[tahoe-dev] collision-resistance vs. second-pre-image resistance (was: Tahoe performance)

Wed Feb 25 08:44:31 PST 2009

Dear Jack Lloyd:

I enjoyed your example of how collisions in rsync's hashes could be  
exploited (quoted below).  Devious!

I've been trying to articulate a general principle about this, and  
your example has helped.  The general principle is that if you have  
an immutable mapping from identifier to static object (i.e., to a  
specific sequence of bytes), then users will assume that the  
important property is that the object you get is always *that one  
object*.  They will assume this property even if you as the  
cryptographer specify the weaker property that the object you get  
will always be an object which was chosen by the person who produced  
the identifier.

The practical significance of this distinction is that you have to  
double the size of the identifier.  For secure-hash-based  
identifiers, an identifier of size K bits is sufficient to give a K- 
bit-security level against second-pre-image attacks (which provides  
the 'was intended by the creator of the identifier' property), but an  
identifier size of 2K bits is required to give K-bit-security against  
collision attacks (which provides the 'that one object' property).

The current state of the art of security engineering often errs by  
specifying and enforcing second-pre-image resistance and not thinking  
that someone might rely on it for collision-resistance.  I think Jack  
Lloyd's devious exploit of the rsync hashes is another example of  
this pattern.  The recent widely publicized Rogue CA which exploits  
collisions in MD5 is a beautiful example of this.

Ferguson and Schneier have argued, both in their book "Practical  
Cryptography" and in recent SHA-3 discussions, that this pattern is  
so common that the wise thing to do is simply to *always* use 2K-bit  
identifiers and try to resist collisions -- not just second-pre-images.

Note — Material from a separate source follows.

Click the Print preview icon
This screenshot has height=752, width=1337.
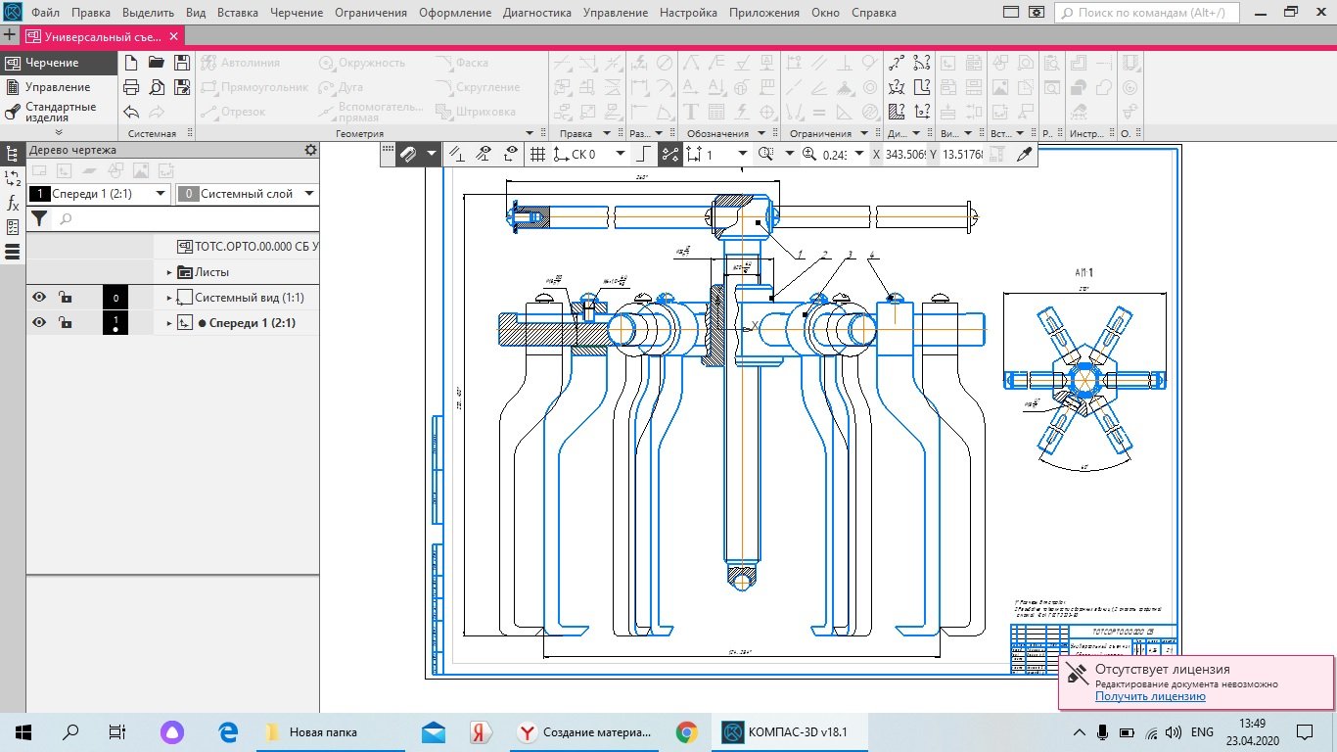pyautogui.click(x=156, y=87)
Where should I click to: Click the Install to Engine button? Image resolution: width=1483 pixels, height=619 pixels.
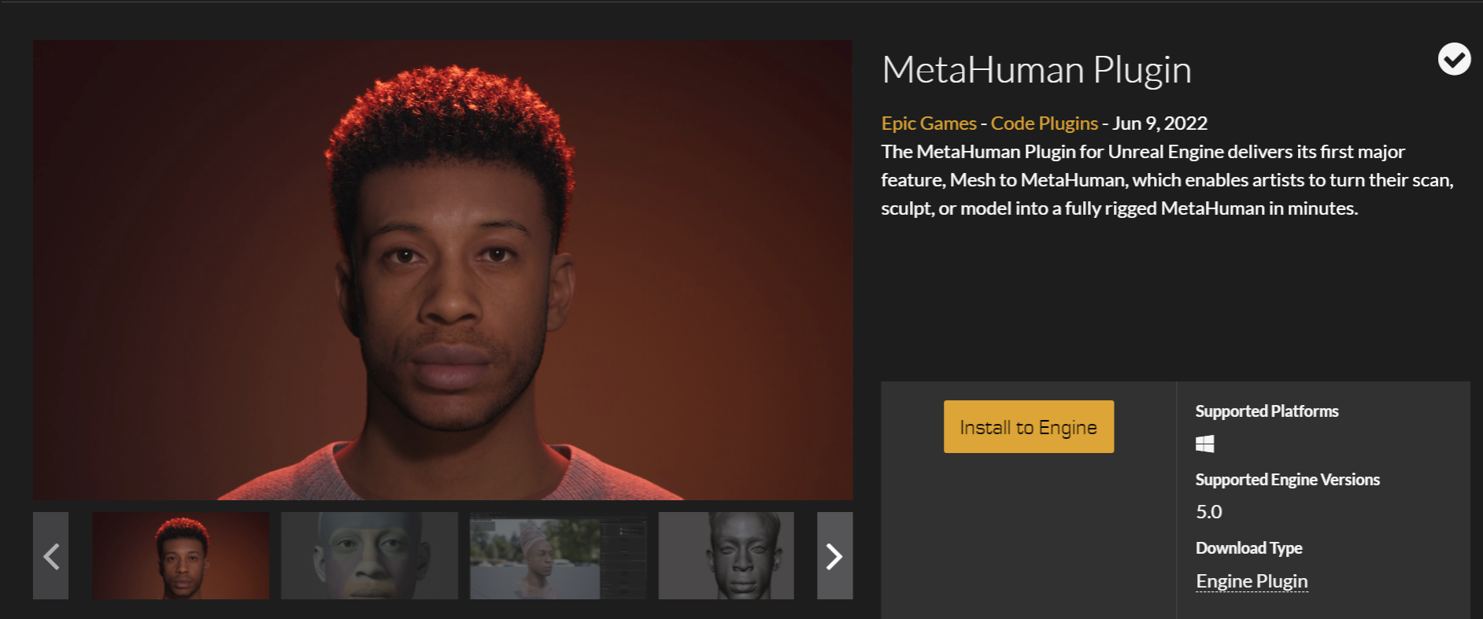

However, I am just now reminded of Tyler Close's argument that users  
will *not* assume that a mutable file cap -- an identifier of a  
mutable file -- will stably point to the same sequence of bytes over  
time.  So we might be able to get away with having only K-bit  
identifiers for those.

It would have to be carefully engineered to make sure that a sneaky  
person couldn't screw up the system by generating multiple public  
keys whose hashes collided, even though that same person knows the  
signing key and has the option of just using it to sign new file  
contents, as normal.

Thanks to Tyler Close for arguing that K-bit secure hashes were good  
enough for the case that the creator has complete control over the  
identified object anyway.  (At Zeitgeist Bar a few years ago after a  
CodeCon.)

Regards,

Zooko

On Feb 20, 2009, at 19:03 PM, Jack Lloyd wrote:

> On Thu, Feb 19, 2009 at 02:19:42PM -0800, Brian Warner wrote:
>
>> the same weak checksums), and put A1 on the destination machine  
>> and A2
>> on the source, then 'rsync ./A2 remote:A1' would fail to properly
>> replace A1 with A2. But they're both your own files anyways.
>
> Not necessarily: I can think of many scenarios where it might be
> advantageous to ensure that rsync (or more generally, the system
> backup) would skip backing up a new version of a file. Such situations
> can occur anytime the creator of the file has interests that do not
> align with the person performing the backup operation.
>
> For instance, say I wish to hide a logic bomb on a corporate server,
> that six months after I left the company would activate and perform
> some unfriendly action. However I don't want to leave evidence behind,
> and the machine in question is backed up nightly to an incorruptible
> offsite system. If I simply uploaded the malicious executable, after
> it triggered one could go back and find said malicious code in the
> backups, providing forensic evidence that could be used against me. So
> instead I could prepare two files, the logic bomb executable plus an
> innocouous file which rsync would consider to be identical. Since most
> binary formats (eg ELF binary files, Office documents) are quite
> flexible, I could perhaps even create my dummy file to be something
> meaningful. Then I place the innocouous version where it will be
> backed up, after which I replace it with the malicious version. Then
> numerous backup operations would occur, and (assuming the malicious
> version deleted or replaced itself after triggering) leave no evidence
> behind, without having to corrupt the backup server or process itself.
>
> -Jack